It has been more than six months since MGM Resorts experienced a devastating cyberattack but the company is still feeling the ramifications of the incident.
In addition to serving as the defendant in a number of lawsuits, MGM is also taking its own legal action, suing the Federal Trade Commission (FTC) and FTC Chair Lina M. Khan.
Khan and an aide were actually on site in Las Vegas when the incident took place. When they went to the registration desk to check in, Khan and the aide were asked to write down personal information including credit card numbers and Khan inquired what the company would be doing procedurally to ensure that personal information remained safe.
After the incident, the FTC subsequently issued a Civil Investigation Demand (CID) to MGM Resorts in January. Within the CID, the agency requested answers and information not dissimilar to Khan’s questions at the reception desk. MGM was given an 11-day deadline to produce over 100 categories of information requested in the CID.

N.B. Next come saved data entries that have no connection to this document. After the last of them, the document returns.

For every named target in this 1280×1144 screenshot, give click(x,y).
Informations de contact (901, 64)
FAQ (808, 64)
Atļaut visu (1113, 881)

In its complaint filed in the DC District Court, MGM said it responded by filing both a Petition to Quash the CID request and a petition asking Khan to recuse herself. Per MGM, the FTC denied both requests, noting that one was improperly filed but that, even if it were in order, it would be denied.
In the suit, MGM argues that the laws the CID was requested under do not apply to casinos and are specifically for “financial institutions” and “certain types of credit-extending institutions”. Per the filing, these types of data privacy laws have, to date, never been enforced on a casino resort. MGM says this pursuit is a violation of the company’s right to due process as well as the Fifth Amendment.
MGM seeks for the court to remove Khan from the FTC inquiry, deem the FTC rules around the inquiry unconstitutional, and explicitly state that Red Flag and Safeguard rules are not applicable to MGM.